As NPU gets more powerful, it offers improvements in object recognition speed or photo enhancement. The performance of the NPU equipped in the latest Exynos is two times more enhanced compared to previous generation. By independently developing the NPU for six product generations, the SoC Design team’s expertise and know-how in NPU technology is second to none. “With advantages in benchmark such as the ML Per, power efficiency, size, etc., Exynos’ NPU is a highly competitive IP solution,” Kwon said. “Through optimization of architecture for performance and improvements in power efficiency, the NPU adds competitive value for Exynos processor,” he said.
Going forward, the technologies that utilize NPU will continue to evolve. “I think the on-device AI, which performs AI computation in one’s smartphone rather than going through a server, will become more widely used because there is less risk of having sensitive personal information leaked,” Kwon said. “Because of this, mobile NPU performance needs to be even more enhanced. These days, one NPU is used for many computations, but I predict that there will be more demands for operating specialized AI algorithms for each application program. So, developing an NPU that is specialized for each domain will be important as well,” he added.
When asked about autonomous driving, Kwon discussed the role that NPU will play in the industry. “In the near future, the advanced driver-assistance system (ADAS) will become a reality,” Kwon said. “It requires hardware that can perform autonomous driving algorithms using a massive amount of data in real time. To accomplish this, a higher-performing NPU is needed, and Samsung is preparing an NPU with powerful capabilities for autonomous driving devices that meet the market’s demands.”
At the end of the interview, Kwon explained the most meaningful moment that occurred during development. “Each year, Exynos comes with a higher-performing NPU that is increasingly enhanced, which is very meaningful,” he said. “It will continue to become a key IP for future markets. I take a lot of pride in the fact that developing NPU has led to the growth of both myself and the company — and even contributes to the country’s overall competitiveness,” he said. “It’s the best field where it makes the things in one’s imagination come true.”

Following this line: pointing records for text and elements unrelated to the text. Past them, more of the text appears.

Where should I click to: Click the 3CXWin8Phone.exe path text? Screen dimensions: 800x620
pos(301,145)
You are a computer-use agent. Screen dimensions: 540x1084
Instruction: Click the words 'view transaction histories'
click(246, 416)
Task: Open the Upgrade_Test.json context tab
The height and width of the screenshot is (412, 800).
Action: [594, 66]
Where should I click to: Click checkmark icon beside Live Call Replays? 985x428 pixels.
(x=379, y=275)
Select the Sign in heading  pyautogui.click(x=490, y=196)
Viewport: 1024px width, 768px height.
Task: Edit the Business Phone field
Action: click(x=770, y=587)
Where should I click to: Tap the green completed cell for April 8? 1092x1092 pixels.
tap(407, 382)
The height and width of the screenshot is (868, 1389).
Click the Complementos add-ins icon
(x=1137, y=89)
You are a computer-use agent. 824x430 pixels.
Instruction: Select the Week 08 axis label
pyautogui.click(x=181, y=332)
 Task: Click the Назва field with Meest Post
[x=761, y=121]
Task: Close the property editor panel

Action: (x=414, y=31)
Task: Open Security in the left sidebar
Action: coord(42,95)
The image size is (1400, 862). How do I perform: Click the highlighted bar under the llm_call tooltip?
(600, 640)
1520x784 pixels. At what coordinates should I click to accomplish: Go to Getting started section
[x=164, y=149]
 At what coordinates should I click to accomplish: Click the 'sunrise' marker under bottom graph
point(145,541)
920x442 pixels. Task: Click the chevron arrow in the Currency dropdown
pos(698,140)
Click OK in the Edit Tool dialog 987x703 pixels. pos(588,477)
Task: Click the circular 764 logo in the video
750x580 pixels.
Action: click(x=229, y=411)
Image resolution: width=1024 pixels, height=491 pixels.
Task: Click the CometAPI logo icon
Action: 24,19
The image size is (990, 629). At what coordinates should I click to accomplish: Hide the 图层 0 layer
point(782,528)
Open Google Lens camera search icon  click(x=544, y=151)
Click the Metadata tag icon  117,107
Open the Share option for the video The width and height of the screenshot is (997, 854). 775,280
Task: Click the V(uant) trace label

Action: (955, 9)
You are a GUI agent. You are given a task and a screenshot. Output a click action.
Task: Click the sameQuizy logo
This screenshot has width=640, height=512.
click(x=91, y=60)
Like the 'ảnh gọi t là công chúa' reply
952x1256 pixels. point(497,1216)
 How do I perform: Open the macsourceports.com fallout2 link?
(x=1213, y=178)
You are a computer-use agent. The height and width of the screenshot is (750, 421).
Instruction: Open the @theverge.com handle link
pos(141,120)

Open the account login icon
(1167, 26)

* All images shown are provided for illustrative purposes only and may not be an exact representation of the product or images captured with the product. All images are digitally edited, modified or enhanced.
1 Clock: Continuously generates electric oscillation of 0 or 1 for computation. It’s expressed in Hz, and a higher clock figure means a faster processing speed.
2 IPC (Instructions per Cycle): Instructions processed per clock. It measures the clock needed to process one command or instruction. IPC is the unit that assesses how efficiently a CPU is operating.
3 Core: The key part in the physical processing circuit within the CPU. The more cores there are, the easier it is to perform multiple actions at the same time. Single-core means there’s one core, dual-core means there are two, quad-core means there are four and so on.
4 Superscalar: An architecture that combines the advantages of pipeline and parallel processing and enables instructions from multiple pipelines to be processed in parallel. The processing speed is fast because multiple instructions can be executed at the same time without having to go through waiting status first.
5 Debugging: A process of checking whether the designed program is accurate, identifying program errors and fixing them.
6 End to End
7 Deep Learning: Technology that enables a machine to learn, infer and reason like human beings using data.
8 In mobile SoC, efficiency means it uses less power or has faster speeds.